Best Practices for Computational Biology
Dr. Balaji S. Srinivasan
Departments of Statistics and Computer Science, Stanford University, Stanford CA 94305
NOTE: THIS PAGE IS OLD. I don't have the time to update it. Some of the stuff is still useful, but a few major notes:
1. I've been using Python/Ubuntu for a long time now -- Perl is faster for quick stuff, but definitely harmful for large projects.
2. In python, the numpy/scipy/matplotlib stack is extremely powerful; when combined with sage, rpy2, cython, and django it really can't be beat for scientific computing and quickly building webapps.
3. I'm a huge fan of Conkeror, which is the offspring of emacs + firefox.

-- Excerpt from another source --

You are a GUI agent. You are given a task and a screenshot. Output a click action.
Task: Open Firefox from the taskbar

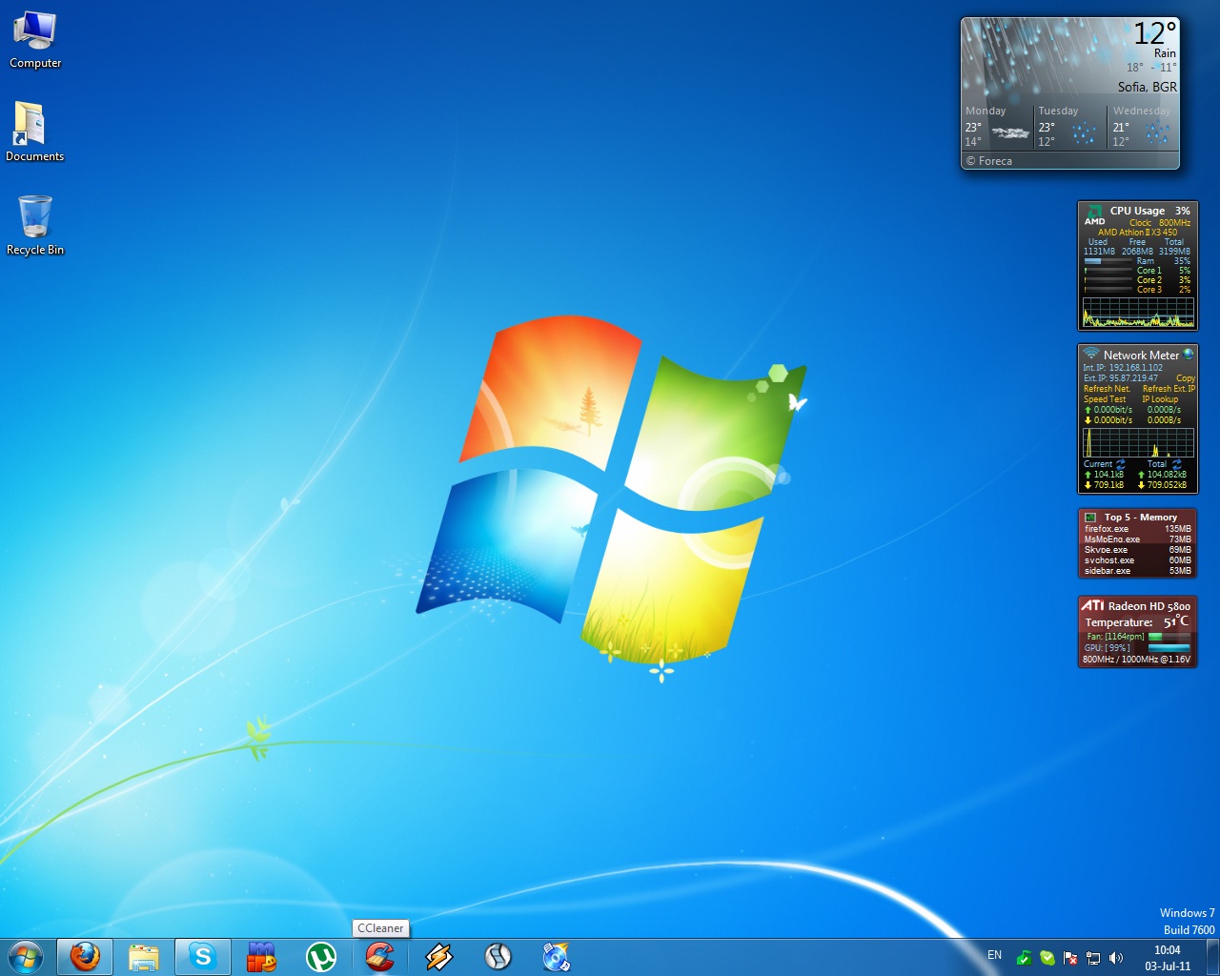(x=85, y=956)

Very worthwile to learn.
4. I recommend getting very good with elisp -- Robert Chassell's book (get the 2nd edition) is outstanding. Do 'chassell elisp filetype:pdf' on google to get it.
5. Git is MUCH better than svn. Having symbolic links in the repo is key. Interactive rebase even more key. And automated git bisect run = the key-iest.
6. Trac is excellent for working in large groups, though Redmine is even more featureful (though it's Ruby rather than Python based)
7. Use Fireworks CS4 and the symbol library for real mockups, use Omnigraffle Pro with the stencils for fast mockups/figs, and use Photoshop sparingly.
You should Google anything that I didn't link explicitly (viz., 'what is git bisect run'). Good luck :)
BEGIN OLD STUFF
This document covers a number of tips, tricks, and heuristics that
I've compiled while doing research in computational biology. Think of
it as the sort of thing that is usually not formally taught, but which
would have been great to know when beginning graduate school.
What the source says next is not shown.